- [To do]: This exercise calls for copying every line below that holds the word "Viewport".

(Material supplied begins)

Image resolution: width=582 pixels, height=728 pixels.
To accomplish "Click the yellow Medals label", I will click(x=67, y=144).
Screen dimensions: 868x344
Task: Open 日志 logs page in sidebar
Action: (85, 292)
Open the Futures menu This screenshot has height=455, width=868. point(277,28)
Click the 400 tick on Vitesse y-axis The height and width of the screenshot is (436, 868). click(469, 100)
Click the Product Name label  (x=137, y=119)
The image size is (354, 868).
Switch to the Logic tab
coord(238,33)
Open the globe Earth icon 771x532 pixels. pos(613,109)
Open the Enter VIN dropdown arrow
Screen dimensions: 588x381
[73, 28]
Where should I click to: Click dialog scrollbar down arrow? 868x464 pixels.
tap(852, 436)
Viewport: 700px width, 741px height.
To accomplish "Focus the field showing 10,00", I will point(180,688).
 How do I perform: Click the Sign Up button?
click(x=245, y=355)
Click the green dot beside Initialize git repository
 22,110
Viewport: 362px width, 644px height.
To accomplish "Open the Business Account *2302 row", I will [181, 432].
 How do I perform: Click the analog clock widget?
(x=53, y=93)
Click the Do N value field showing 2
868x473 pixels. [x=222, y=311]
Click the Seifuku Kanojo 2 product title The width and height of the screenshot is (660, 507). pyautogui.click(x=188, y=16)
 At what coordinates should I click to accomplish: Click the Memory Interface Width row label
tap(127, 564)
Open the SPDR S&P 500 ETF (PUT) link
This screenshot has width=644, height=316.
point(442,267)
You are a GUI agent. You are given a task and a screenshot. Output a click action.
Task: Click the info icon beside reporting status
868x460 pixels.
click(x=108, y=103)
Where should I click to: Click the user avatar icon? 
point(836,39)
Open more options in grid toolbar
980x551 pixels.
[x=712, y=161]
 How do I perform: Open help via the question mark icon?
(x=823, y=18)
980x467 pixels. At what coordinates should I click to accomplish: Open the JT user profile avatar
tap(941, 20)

(Material supplied ends)

- [Answer below]:
Viewport: 700px width, 741px height.
Viewport: 362px width, 644px height.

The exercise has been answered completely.